Pubblicato il 3 settembre 2014 da Giampiero Francesca

VOTO:

Venezia 71 - Hill of freedom

Cosa accadrebbe se scomponessimo in tanti piccoli pezzi, una storia semplice, un ragazzo e una ragazza, un amore, un incontro mancato, facendone frammenti di un puzzle ricomposto poi alla rinfusa? È questo lo spunto narrativo di Hill of freedom di Hong Sangsoo, breve racconto di vite possibili, di sogno e di realtà.

Basta poco più di un’ora, sessanta minuti di delicata quotidianità, per dipingere una dolce favola se si è in grado di dosare, sulla tavolozza, i colori giusti. Colori che Hong Sangsoo, da sempre, mescola con rara maestria. Non è facile, infatti, fra passare tanta emozione e pathos, in un racconto di banali incontri, attese in un caffè, cene solitarie e passeggiate vuote. Quasi nulla accade, infatti, in Hill of freedom. Eppure si rimane imbrigliati, legato ad un racconto dalla trama tanto esigua da esser quasi inesistente. È uno gioco di atmosfere, di sentimenti vissuti o sognati. È la magia di una attesa immobile ma al tempo stesso viva, fervente. È la forza, tenera, calda, accogliente, di un cinema dal sapore familiare, che ti accoglie e ti avvolge, che ti fa suo senza una precisa ragione. Cercare di trovare un senso, di razionalizzare, sensazioni così eteree, impalpabili sarebbe impresa vana.

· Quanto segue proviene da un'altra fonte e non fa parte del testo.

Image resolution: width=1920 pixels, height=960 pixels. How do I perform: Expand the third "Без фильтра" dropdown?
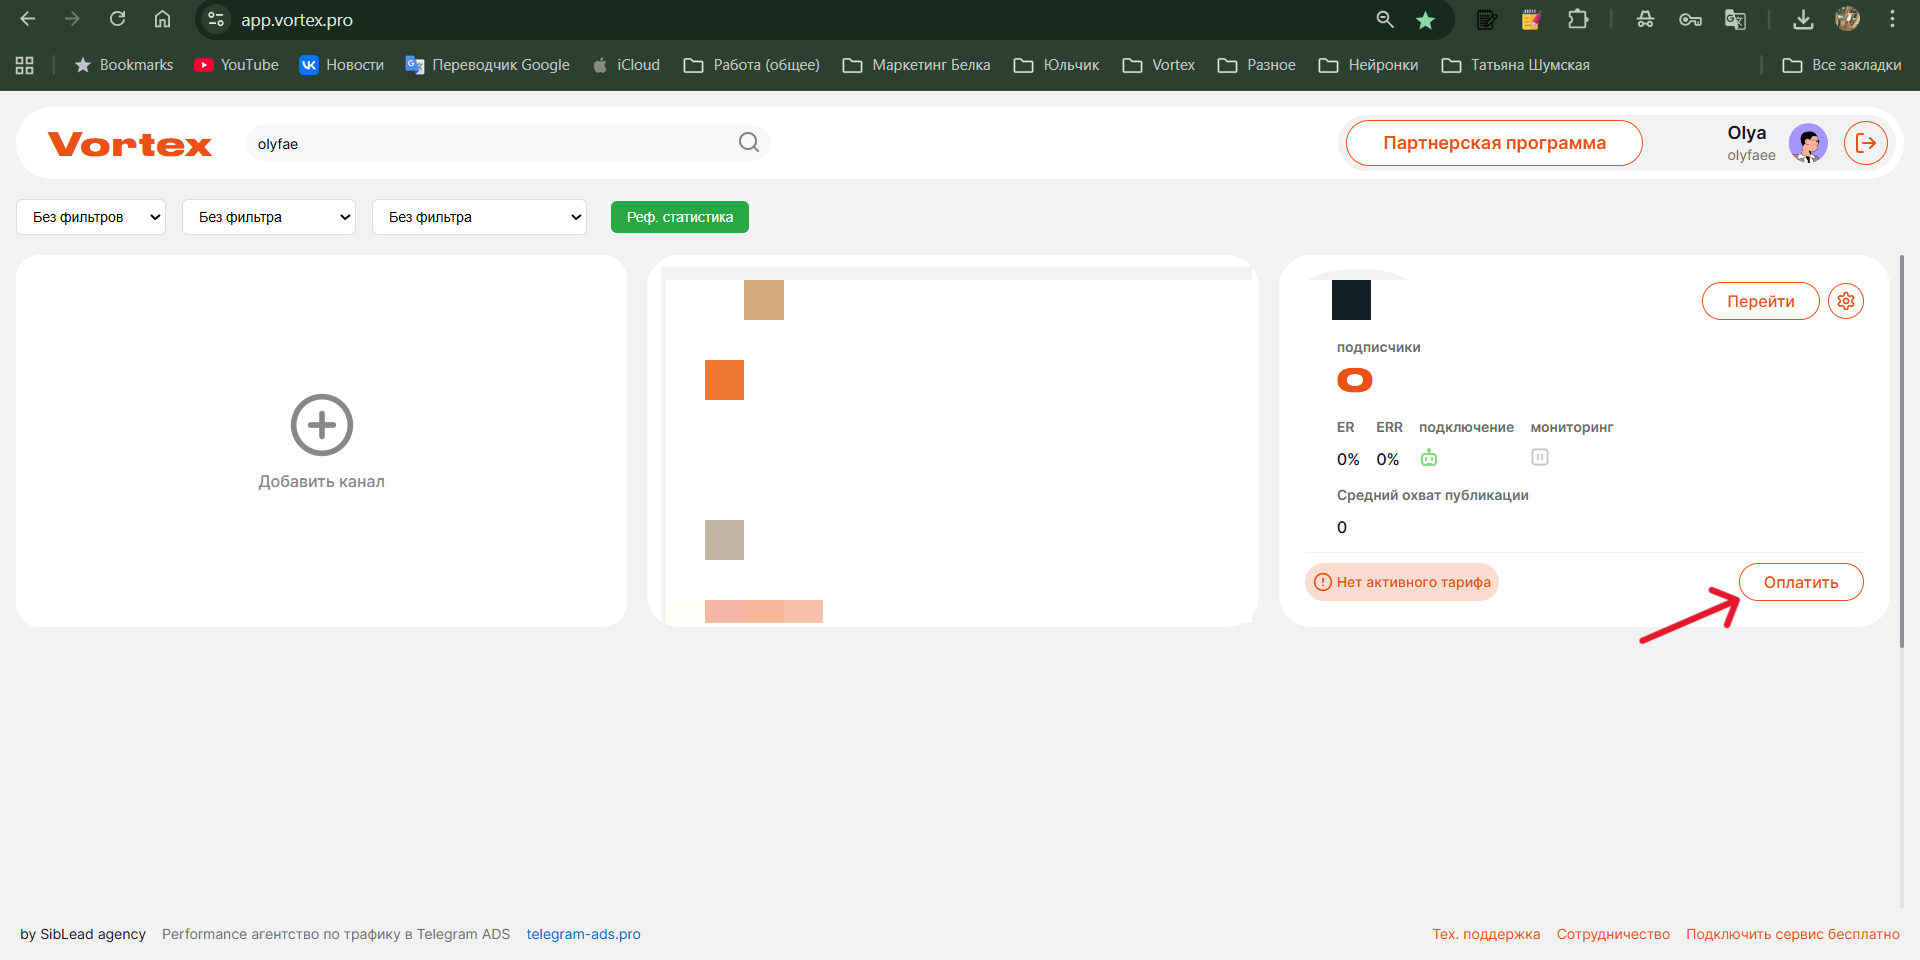[x=479, y=217]
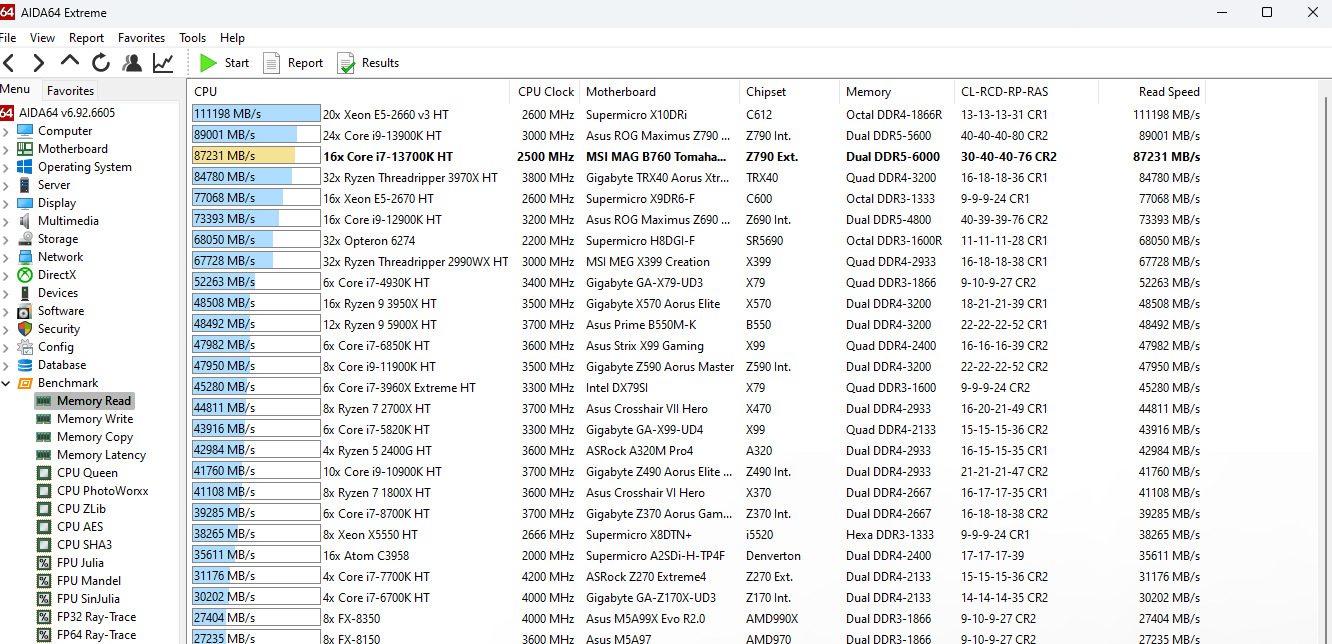Image resolution: width=1332 pixels, height=644 pixels.
Task: Switch to the Favorites tab
Action: (x=70, y=91)
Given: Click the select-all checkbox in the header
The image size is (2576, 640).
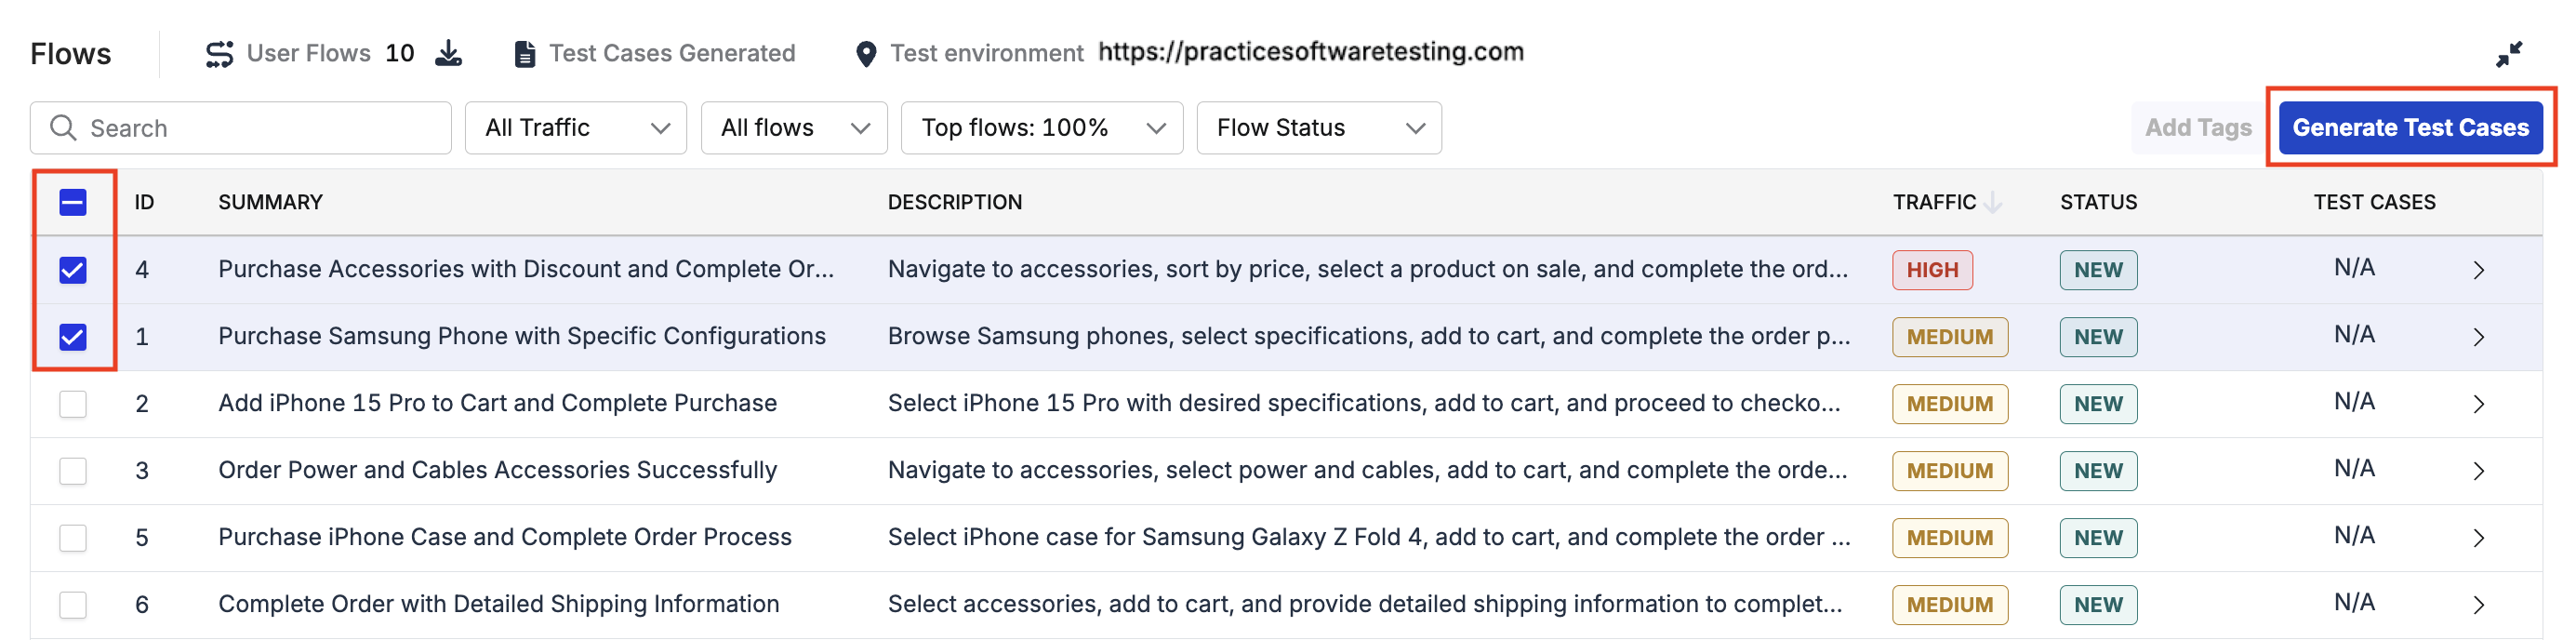Looking at the screenshot, I should (x=71, y=202).
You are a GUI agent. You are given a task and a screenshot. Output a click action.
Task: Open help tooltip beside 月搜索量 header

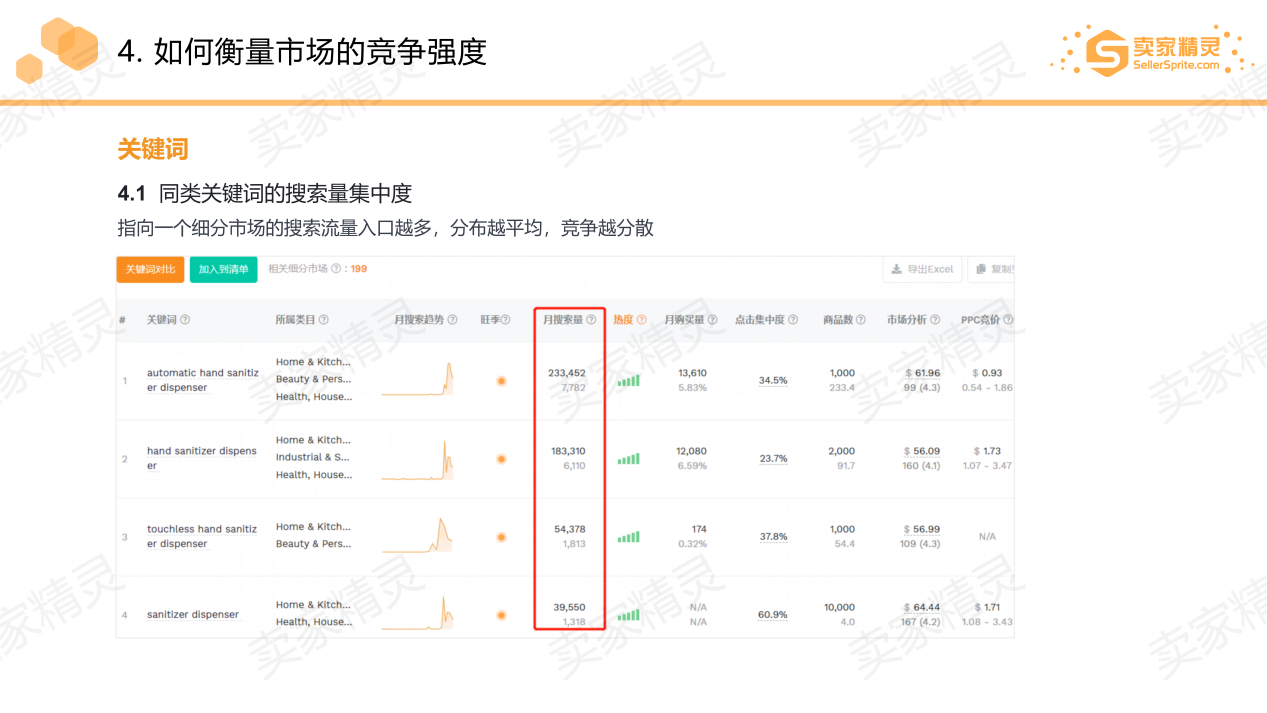pos(592,318)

Con il tocco delicato di un maestro Hong Sangsoo torna, dopo il delicato In Another Country, a giocare con il tempo e la sua ciclicità. Il semplice racconto di vite che si incrociano, che nella pellicola del 2012 si ripeteva, per tre volte, uguale a se stesso, viene ora scomposto e riassemblato. Il tempo perde così la sua funzione. Senza causa ed effetto, senza un oggi e un domani, restano solo le emozioni, il pathos a fare da collante della narrazione. Così come nella pellicola interpretata da Isabelle Huppert, così anche Hill of freedom scorre leggero, un fluire che sembra non richiedere mai alcun reale nesso logico. Come narcotizzata dal procedere lento e delicato della pellicola la ragione cessa la sua costante ricerca di un senso, di una motivazione, di una spiegazione a ciò che sta vedendo. Lo stile semplice, l’anima dal sapore retrò, restituisce un clima sognato e mai completante reale, distante dallo spettatore eppure vicino alle sue emozioni. La stessa interpretazione di uno spaesato Ryô Kase, uno interprete giapponese in un cast tutto coreano, contribuisce a creare quest’atmosfera sospesa, ammaliante e magica. Un’atmosfera ormai firma riconoscibili di uno degli autori più importanti della cinematografia asiatica contemporanea.


CAST & CREDITS

(Jayueui onduk); regia: Hong Sangsoo; sceneggiatura: Hong Sangsoo; fotografia: Hongyeol Park; montaggio: Sungwon Hahm; interpreti: Ryo Kase, Sori Moon, Younghwa Seo, Euisung Kim; produzione: Jeonwonsa Film Co.;origine: Sud Corea, 2014; durata: 66’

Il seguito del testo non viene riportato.